**WRITTEN PROBLEM**. Write out the following lines as a JSON list of strings, with one string per line and blank lines omitted.

**RECORD EXTRACTS**.

* begin *

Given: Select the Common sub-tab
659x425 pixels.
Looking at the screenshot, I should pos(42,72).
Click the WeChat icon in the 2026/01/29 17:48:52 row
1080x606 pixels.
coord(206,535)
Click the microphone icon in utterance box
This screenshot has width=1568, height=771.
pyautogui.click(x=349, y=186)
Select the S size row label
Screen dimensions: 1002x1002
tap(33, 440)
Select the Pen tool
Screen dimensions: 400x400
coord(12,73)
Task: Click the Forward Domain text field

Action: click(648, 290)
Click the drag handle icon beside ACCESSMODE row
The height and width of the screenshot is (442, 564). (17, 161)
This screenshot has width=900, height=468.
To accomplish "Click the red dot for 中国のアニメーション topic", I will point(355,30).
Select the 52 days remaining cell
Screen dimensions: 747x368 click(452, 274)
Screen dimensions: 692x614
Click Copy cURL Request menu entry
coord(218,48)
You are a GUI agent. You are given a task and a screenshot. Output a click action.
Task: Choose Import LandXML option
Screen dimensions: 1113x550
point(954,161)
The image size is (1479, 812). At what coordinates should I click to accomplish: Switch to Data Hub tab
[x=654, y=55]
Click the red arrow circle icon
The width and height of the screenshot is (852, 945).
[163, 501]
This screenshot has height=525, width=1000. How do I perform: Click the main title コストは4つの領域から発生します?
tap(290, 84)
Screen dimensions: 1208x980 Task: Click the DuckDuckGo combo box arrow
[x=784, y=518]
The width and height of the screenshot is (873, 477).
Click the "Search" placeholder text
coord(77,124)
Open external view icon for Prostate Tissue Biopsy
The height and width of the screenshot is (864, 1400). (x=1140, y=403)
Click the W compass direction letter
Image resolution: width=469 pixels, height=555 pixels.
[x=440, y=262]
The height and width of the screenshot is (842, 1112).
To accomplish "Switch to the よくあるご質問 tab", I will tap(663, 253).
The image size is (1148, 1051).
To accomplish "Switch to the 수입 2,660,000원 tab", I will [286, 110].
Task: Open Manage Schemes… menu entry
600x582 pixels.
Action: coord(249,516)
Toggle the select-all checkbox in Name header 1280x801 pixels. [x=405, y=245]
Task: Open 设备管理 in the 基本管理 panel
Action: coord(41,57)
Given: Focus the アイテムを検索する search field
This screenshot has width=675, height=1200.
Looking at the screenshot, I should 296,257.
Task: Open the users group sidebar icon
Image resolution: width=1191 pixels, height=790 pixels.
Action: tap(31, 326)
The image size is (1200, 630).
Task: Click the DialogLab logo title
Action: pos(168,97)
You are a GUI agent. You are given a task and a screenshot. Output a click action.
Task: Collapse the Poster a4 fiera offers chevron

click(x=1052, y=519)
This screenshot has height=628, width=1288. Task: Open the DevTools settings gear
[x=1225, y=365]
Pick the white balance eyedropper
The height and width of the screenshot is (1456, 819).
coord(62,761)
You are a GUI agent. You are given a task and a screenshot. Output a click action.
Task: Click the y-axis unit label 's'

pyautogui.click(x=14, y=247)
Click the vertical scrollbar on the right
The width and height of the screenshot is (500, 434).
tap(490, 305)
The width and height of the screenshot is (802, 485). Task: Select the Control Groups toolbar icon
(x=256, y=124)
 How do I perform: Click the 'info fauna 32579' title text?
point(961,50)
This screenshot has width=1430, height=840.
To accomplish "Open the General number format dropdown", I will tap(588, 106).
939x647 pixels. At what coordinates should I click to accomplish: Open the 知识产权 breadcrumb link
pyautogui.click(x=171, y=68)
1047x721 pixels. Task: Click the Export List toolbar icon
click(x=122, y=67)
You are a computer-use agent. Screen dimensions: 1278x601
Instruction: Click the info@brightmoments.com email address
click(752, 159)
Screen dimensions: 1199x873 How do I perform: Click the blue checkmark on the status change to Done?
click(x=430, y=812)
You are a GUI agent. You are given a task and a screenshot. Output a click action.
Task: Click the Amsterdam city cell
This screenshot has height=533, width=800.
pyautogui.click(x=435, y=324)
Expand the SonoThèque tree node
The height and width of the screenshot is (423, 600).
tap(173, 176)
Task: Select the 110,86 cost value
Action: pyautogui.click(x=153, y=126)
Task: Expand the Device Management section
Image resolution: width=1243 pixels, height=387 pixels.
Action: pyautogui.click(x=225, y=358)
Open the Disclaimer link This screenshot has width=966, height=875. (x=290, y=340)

* end *

**FINAL RESULT**.
[
  "Given: Select the Common sub-tab",
  "659x425 pixels.",
  "Looking at the screenshot, I should pos(42,72).",
  "Click the WeChat icon in the 2026/01/29 17:48:52 row",
  "1080x606 pixels.",
  "coord(206,535)",
  "Click the microphone icon in utterance box",
  "This screenshot has width=1568, height=771.",
  "pyautogui.click(x=349, y=186)",
  "Select the S size row label",
  "Screen dimensions: 1002x1002",
  "tap(33, 440)",
  "Select the Pen tool",
  "Screen dimensions: 400x400",
  "coord(12,73)",
  "Task: Click the Forward Domain text field",
  "Action: click(648, 290)",
  "Click the drag handle icon beside ACCESSMODE row",
  "The height and width of the screenshot is (442, 564). (17, 161)",
  "This screenshot has width=900, height=468.",
  "To accomplish \"Click the red dot for 中国のアニメーション topic\", I will point(355,30).",
  "Select the 52 days remaining cell",
  "Screen dimensions: 747x368 click(452, 274)",
  "Screen dimensions: 692x614",
  "Click Copy cURL Request menu entry",
  "coord(218,48)",
  "You are a GUI agent. You are given a task and a screenshot. Output a click action.",
  "Task: Choose Import LandXML option",
  "Screen dimensions: 1113x550",
  "point(954,161)",
  "The image size is (1479, 812). At what coordinates should I click to accomplish: Switch to Data Hub tab",
  "[x=654, y=55]",
  "Click the red arrow circle icon",
  "The width and height of the screenshot is (852, 945).",
  "[163, 501]",
  "This screenshot has height=525, width=1000. How do I perform: Click the main title コストは4つの領域から発生します?",
  "tap(290, 84)",
  "Screen dimensions: 1208x980 Task: Click the DuckDuckGo combo box arrow",
  "[x=784, y=518]",
  "The width and height of the screenshot is (873, 477).",
  "Click the \"Search\" placeholder text",
  "coord(77,124)",
  "Open external view icon for Prostate Tissue Biopsy",
  "The height and width of the screenshot is (864, 1400). (x=1140, y=403)",
  "Click the W compass direction letter",
  "Image resolution: width=469 pixels, height=555 pixels.",
  "[x=440, y=262]",
  "The height and width of the screenshot is (842, 1112).",
  "To accomplish \"Switch to the よくあるご質問 tab\", I will tap(663, 253).",
  "The image size is (1148, 1051).",
  "To accomplish \"Switch to the 수입 2,660,000원 tab\", I will [286, 110].",
  "Task: Open Manage Schemes… menu entry",
  "600x582 pixels.",
  "Action: coord(249,516)",
  "Toggle the select-all checkbox in Name header 1280x801 pixels. [x=405, y=245]",
  "Task: Open 设备管理 in the 基本管理 panel",
  "Action: coord(41,57)",
  "Given: Focus the アイテムを検索する search field",
  "This screenshot has width=675, height=1200.",
  "Looking at the screenshot, I should 296,257.",
  "Task: Open the users group sidebar icon",
  "Image resolution: width=1191 pixels, height=790 pixels.",
  "Action: tap(31, 326)",
  "The image size is (1200, 630).",
  "Task: Click the DialogLab logo title",
  "Action: pos(168,97)",
  "You are a GUI agent. You are given a task and a screenshot. Output a click action.",
  "Task: Collapse the Poster a4 fiera offers chevron",
  "click(x=1052, y=519)",
  "This screenshot has height=628, width=1288. Task: Open the DevTools settings gear",
  "[x=1225, y=365]",
  "Pick the white balance eyedropper",
  "The height and width of the screenshot is (1456, 819).",
  "coord(62,761)",
  "You are a GUI agent. You are given a task and a screenshot. Output a click action.",
  "Task: Click the y-axis unit label 's'",
  "pyautogui.click(x=14, y=247)",
  "Click the vertical scrollbar on the right",
  "The width and height of the screenshot is (500, 434).",
  "tap(490, 305)",
  "The width and height of the screenshot is (802, 485). Task: Select the Control Groups toolbar icon",
  "(x=256, y=124)",
  " How do I perform: Click the 'info fauna 32579' title text?",
  "point(961,50)",
  "This screenshot has width=1430, height=840.",
  "To accomplish \"Open the General number format dropdown\", I will tap(588, 106).",
  "939x647 pixels. At what coordinates should I click to accomplish: Open the 知识产权 breadcrumb link",
  "pyautogui.click(x=171, y=68)",
  "1047x721 pixels. Task: Click the Export List toolbar icon",
  "click(x=122, y=67)",
  "You are a computer-use agent. Screen dimensions: 1278x601",
  "Instruction: Click the info@brightmoments.com email address",
  "click(752, 159)",
  "Screen dimensions: 1199x873 How do I perform: Click the blue checkmark on the status change to Done?",
  "click(x=430, y=812)",
  "You are a GUI agent. You are given a task and a screenshot. Output a click action.",
  "Task: Click the Amsterdam city cell",
  "This screenshot has height=533, width=800.",
  "pyautogui.click(x=435, y=324)",
  "Expand the SonoThèque tree node",
  "The height and width of the screenshot is (423, 600).",
  "tap(173, 176)",
  "Task: Select the 110,86 cost value",
  "Action: pyautogui.click(x=153, y=126)",
  "Task: Expand the Device Management section",
  "Image resolution: width=1243 pixels, height=387 pixels.",
  "Action: pyautogui.click(x=225, y=358)",
  "Open the Disclaimer link This screenshot has width=966, height=875. (x=290, y=340)"
]